Ignatius Leong

Personal information
- Born: January 17, 1956 (age 70)

Chess career
- Country: Singapore (until 2024) Laos (since 2024)
- Title: FIDE Master
- Peak rating: 2320 (January 1999)

= Ignatius Leong =

Singaporean chess player (born 1956)

Ignatius Leong (born 1956) is a Singaporean chess player and organizer and has been one of Asia's leading organizers for more than 20 years. He was awarded by the International Chess Federation (FIDE) as an International Arbiter in 1979, International Organiser in 1995 and FIDE Senior Trainer in 2004. He was also the president of the Singapore Chess Federation from 2007-2015, Founding President and president of ASEAN Chess Confederation from 2000 to 2015, FIDE Vice President from 2002 to 2006 and FIDE General Secretary from 2005 to 2014.

At 23, he became one of the world's youngest International Arbiters. Leong is also Director of the ASEAN Chess Academy. He had played in three Chess Olympiads.

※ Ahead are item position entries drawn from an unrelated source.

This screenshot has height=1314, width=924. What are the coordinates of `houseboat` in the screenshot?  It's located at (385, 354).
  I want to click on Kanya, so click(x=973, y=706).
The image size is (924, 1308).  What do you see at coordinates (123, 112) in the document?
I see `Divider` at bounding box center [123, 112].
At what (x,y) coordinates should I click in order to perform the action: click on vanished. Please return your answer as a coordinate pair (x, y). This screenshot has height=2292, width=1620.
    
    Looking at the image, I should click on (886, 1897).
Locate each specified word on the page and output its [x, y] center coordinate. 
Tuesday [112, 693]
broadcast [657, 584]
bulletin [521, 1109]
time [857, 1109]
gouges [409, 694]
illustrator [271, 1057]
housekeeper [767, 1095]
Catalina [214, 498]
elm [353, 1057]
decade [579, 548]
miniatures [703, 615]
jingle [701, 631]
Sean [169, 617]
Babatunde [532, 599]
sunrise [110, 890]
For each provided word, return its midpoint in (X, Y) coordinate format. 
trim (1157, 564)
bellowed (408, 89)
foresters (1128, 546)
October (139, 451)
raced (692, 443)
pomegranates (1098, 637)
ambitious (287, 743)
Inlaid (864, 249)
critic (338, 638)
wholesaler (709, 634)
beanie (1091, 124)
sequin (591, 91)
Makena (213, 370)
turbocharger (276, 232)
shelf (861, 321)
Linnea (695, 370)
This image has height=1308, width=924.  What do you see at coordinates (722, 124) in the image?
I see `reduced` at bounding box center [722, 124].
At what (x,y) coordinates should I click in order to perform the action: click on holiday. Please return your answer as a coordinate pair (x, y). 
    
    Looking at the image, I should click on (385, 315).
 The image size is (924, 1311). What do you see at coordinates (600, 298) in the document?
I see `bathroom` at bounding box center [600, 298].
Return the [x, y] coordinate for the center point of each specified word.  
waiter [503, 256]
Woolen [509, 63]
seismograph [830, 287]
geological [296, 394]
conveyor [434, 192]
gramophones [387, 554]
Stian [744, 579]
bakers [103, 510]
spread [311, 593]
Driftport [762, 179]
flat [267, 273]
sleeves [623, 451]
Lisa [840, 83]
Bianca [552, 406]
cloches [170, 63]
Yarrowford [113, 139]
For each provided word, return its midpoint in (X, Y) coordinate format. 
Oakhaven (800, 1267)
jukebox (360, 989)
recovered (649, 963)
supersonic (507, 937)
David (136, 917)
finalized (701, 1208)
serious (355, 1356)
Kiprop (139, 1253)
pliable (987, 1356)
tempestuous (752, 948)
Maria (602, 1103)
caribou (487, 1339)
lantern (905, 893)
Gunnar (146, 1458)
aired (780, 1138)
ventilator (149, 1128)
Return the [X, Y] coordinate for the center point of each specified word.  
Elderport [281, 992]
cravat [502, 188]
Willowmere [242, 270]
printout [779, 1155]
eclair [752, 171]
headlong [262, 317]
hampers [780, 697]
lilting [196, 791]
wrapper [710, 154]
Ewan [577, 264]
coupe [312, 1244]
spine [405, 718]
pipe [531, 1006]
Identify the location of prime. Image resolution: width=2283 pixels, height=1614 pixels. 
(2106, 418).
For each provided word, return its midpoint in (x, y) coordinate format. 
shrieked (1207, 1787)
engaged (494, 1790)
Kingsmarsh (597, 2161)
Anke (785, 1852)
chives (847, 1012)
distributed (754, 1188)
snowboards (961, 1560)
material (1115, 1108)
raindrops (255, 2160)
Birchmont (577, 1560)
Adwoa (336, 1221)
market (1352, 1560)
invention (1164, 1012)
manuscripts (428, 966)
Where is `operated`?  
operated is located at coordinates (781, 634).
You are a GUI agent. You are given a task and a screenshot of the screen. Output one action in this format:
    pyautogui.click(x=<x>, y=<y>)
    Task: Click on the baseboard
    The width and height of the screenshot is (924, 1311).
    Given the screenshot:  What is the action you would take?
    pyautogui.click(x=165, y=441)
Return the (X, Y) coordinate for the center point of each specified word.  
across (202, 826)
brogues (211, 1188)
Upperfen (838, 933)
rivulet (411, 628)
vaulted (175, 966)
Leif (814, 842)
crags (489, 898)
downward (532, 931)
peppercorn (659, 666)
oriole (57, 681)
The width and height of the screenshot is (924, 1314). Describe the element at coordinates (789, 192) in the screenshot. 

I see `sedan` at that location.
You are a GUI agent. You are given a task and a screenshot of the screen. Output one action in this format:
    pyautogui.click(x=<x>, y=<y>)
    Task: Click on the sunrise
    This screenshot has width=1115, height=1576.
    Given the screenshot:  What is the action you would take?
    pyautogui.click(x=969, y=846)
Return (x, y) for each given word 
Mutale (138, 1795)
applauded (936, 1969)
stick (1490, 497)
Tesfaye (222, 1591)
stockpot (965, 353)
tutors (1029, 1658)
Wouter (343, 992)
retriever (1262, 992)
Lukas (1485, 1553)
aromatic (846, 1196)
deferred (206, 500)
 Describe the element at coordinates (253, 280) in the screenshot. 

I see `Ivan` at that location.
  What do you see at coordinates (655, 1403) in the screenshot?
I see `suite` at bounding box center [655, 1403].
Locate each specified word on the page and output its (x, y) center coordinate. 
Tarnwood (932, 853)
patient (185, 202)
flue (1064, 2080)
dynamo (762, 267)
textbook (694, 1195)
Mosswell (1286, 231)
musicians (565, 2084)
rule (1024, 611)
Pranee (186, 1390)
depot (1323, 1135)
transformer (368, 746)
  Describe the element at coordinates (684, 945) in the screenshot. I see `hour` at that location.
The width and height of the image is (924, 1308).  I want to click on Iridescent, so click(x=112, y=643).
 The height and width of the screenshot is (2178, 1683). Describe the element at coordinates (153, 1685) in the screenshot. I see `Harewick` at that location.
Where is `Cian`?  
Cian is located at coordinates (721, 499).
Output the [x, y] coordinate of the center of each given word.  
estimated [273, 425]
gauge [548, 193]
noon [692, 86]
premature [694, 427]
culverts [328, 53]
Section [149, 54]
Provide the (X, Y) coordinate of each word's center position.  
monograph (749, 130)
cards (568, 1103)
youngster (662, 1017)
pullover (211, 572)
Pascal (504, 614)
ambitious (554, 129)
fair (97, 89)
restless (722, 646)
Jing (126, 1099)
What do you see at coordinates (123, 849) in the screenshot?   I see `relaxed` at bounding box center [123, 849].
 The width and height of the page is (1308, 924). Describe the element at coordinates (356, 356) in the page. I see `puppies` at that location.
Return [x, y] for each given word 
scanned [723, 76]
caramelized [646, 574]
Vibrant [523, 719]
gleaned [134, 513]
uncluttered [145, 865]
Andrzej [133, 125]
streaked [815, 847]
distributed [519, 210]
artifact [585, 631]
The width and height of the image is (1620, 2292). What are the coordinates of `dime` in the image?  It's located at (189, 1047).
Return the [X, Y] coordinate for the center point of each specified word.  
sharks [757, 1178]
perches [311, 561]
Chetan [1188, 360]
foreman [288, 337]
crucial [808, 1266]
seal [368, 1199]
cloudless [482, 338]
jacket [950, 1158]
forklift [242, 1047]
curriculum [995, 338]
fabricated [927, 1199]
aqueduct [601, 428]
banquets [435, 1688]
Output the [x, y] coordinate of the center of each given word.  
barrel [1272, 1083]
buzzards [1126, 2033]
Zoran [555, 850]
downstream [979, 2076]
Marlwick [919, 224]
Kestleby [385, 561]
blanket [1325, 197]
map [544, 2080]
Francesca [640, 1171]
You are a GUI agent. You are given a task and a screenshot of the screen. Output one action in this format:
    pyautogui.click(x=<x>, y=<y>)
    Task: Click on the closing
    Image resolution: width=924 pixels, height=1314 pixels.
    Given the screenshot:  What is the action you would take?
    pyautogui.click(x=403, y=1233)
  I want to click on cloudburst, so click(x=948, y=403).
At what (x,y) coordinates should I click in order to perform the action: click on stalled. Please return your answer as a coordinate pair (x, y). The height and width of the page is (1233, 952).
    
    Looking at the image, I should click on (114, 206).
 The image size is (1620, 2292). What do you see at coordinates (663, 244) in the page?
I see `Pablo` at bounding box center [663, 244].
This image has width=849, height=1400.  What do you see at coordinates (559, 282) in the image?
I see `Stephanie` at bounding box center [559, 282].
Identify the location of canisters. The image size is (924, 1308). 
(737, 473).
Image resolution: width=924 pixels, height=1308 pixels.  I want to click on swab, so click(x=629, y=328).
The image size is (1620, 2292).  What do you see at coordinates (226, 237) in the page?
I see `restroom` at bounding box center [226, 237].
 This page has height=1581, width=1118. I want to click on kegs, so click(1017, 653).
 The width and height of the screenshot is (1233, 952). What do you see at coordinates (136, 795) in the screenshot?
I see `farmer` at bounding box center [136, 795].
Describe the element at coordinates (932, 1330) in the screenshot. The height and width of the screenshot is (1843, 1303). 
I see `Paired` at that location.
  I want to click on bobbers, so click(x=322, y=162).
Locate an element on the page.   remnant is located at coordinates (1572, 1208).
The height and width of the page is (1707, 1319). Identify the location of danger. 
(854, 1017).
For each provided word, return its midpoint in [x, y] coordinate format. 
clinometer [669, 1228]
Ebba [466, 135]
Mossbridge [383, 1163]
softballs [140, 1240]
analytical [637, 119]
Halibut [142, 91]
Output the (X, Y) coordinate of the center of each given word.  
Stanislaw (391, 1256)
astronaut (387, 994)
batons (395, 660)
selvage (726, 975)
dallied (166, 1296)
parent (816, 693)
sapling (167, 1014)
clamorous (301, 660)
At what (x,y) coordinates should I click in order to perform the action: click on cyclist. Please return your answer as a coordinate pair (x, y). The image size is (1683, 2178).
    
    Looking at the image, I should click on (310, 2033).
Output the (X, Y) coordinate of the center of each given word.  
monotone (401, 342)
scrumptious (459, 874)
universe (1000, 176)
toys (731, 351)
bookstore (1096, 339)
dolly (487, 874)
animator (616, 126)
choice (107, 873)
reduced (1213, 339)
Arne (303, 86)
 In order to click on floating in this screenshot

Leong once formed a "World Chess Organization", which promised to overthrow FIDE. However, he abandoned that effort when not enough people joined. He has also swung wildly between being a supporter and an opponent of FIDE President Kirsan Ilyumzhinov.

In 2002, Leong announced that he was running for FIDE President against Ilyumzhinov. Later, he changed his mind, saying that he was not running. Then, changing it again, saying that he had never withdrawn his candidacy. It was eventually ruled that once he had withdrawn, it was too late to become a candidate again, so no election was held because Ilyumzhinov was the only candidate. However, Leong became FIDE Secretary-General.

==Controversy==
A few days before the 2014 FIDE Presidential Elections, the New York Times Magazine published a lengthy report on the Presidential Elections campaign. Included was information about a leaked contract between Garry Kasparov and Leong from Singapore, in which the Kasparov campaign reportedly "offered to pay Leong $500,000 and to pay $250,000 a year for four years to the Asean Chess Academy, an organization Leong helped create to teach the game, specifying that Leong would be responsible for delivering 11 votes from his region [...]". In September 2015, the FIDE Ethics Commission found Kasparov and Leong guilty of violating its Code of Ethics and later suspended them for two years from all FIDE functions and meetings.